Old Jim was behind the bar, serving drinks as fast as he could. A wet gray bar rag hung over one shoulder, dripped dark splotches down the front of his flannel shirt. Leni had heard someone say that he’d bartended here for decades. He’d started back when the few men who lived in this wilderness were either hiding out from or coming home from World War II. Dad ordered four drinks at once, downed them in rapid succession.

The sawdust floor gave off a dusty, barnlike scent and muffled the footsteps of so many people.

They were talking all at once, in the low voices of grief. Leni heard snippets, adjectives.

“… beautiful … give you the shirt off her back … best damn nettle bread … tragedy…”
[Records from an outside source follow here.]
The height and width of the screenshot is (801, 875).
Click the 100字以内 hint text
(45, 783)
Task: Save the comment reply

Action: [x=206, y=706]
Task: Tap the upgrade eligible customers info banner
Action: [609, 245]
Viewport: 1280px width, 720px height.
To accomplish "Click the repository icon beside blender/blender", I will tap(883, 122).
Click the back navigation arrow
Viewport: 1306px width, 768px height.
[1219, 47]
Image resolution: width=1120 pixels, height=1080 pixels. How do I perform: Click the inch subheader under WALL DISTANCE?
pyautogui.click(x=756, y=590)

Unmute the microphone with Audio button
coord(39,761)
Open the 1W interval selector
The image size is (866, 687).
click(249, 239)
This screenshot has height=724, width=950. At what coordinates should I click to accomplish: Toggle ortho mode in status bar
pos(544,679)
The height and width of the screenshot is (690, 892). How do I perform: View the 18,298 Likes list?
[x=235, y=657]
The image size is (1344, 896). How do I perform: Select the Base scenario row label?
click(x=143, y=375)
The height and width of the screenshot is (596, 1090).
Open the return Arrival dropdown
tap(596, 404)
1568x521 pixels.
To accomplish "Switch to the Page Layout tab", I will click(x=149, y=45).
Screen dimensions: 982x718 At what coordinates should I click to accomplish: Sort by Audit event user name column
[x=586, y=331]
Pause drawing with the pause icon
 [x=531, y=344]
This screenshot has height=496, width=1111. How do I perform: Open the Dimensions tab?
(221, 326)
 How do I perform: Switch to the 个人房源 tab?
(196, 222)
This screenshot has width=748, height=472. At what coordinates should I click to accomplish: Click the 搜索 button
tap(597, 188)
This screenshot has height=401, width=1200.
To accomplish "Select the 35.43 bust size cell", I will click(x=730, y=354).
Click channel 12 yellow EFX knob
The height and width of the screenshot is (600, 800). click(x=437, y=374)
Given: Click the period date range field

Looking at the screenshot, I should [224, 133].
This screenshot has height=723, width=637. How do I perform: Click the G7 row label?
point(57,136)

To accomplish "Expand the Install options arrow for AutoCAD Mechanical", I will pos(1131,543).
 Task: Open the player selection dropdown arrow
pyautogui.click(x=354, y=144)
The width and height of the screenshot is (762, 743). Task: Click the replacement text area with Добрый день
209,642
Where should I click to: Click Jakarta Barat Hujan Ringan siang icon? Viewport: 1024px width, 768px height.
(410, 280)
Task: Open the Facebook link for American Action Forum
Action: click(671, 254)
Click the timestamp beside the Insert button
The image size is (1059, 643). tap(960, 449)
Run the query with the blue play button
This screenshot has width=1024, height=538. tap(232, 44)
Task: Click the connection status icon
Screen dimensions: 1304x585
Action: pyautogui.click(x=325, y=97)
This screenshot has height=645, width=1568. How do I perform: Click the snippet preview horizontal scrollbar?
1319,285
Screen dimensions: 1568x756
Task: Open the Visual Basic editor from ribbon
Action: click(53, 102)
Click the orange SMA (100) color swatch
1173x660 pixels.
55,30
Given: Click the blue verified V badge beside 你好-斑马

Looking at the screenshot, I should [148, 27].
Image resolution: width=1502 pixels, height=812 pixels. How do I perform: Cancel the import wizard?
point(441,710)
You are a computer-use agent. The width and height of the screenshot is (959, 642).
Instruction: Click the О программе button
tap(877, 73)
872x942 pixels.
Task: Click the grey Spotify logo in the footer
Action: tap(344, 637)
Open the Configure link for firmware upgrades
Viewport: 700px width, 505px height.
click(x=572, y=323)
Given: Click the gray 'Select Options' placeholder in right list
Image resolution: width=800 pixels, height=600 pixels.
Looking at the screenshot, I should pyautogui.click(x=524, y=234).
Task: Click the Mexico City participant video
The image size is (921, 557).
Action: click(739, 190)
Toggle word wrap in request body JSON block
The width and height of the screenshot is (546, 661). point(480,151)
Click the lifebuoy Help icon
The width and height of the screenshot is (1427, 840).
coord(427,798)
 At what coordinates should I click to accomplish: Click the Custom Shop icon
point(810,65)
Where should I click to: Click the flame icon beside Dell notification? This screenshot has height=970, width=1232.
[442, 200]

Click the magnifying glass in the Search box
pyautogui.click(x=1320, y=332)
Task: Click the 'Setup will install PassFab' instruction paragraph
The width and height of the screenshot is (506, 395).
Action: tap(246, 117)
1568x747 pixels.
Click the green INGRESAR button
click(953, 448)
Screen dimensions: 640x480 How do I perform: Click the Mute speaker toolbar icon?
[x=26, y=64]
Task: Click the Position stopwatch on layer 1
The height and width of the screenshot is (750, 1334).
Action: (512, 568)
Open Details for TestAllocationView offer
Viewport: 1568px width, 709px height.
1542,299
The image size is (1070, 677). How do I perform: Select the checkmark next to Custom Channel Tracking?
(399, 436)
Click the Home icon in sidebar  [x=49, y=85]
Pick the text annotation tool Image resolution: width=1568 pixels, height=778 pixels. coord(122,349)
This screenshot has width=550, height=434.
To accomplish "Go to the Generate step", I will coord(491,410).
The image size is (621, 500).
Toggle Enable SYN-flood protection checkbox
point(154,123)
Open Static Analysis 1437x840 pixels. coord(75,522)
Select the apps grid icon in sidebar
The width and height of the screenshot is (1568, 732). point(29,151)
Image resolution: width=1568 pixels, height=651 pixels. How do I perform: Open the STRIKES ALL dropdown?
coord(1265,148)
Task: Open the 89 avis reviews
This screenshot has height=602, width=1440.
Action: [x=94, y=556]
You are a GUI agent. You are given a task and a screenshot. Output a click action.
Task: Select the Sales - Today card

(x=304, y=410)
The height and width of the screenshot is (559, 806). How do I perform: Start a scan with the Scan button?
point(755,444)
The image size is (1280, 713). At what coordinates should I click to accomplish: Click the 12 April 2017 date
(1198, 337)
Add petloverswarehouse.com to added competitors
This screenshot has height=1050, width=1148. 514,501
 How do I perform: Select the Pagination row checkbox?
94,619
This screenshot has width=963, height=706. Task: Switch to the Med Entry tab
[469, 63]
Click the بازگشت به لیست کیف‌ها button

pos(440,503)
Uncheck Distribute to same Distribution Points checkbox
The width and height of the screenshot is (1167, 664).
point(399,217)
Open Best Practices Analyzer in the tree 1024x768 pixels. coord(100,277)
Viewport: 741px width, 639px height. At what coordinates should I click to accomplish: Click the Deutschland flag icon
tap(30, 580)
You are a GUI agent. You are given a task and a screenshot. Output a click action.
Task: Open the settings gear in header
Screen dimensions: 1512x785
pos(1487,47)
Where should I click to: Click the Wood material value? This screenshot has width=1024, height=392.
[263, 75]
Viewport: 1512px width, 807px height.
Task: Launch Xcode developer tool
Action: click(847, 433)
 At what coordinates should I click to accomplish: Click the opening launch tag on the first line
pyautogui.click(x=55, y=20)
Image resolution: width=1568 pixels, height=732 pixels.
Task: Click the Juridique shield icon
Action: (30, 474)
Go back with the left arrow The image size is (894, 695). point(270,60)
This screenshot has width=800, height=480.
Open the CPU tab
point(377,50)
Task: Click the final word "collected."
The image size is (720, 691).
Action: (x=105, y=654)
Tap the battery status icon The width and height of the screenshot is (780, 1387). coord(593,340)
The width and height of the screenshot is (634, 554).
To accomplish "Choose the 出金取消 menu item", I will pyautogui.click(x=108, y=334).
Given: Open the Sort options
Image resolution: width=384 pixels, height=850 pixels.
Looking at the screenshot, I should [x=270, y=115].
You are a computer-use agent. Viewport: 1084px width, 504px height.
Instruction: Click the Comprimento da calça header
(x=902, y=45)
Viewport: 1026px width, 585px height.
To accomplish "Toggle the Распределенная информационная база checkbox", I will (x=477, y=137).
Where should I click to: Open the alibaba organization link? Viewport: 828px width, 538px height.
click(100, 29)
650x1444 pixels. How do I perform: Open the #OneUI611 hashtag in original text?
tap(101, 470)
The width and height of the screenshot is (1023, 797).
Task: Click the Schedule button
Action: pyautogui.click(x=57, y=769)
She saw how death impacted people, saw the glazed look in their eyes, the way they shook their heads, the way their sentences broke in half as if they couldn’t decide if silence or words would release them from sorrow.

Leni had never known anyone who had died before. She had seen death on television and read about it in her beloved books (Johnny’s death in The Outsiders had turned her inside out), but now she saw the truth of it. In literature, death was many things—a message, catharsis, retribution. There were deaths that came from a beating heart that stopped and deaths of another kind, a choice made, like Frodo going to the Grey Havens. Death made you cry, filled you with sadness, but in the best of her books, there was peace, too, satisfaction, a sense of the story ending as it should.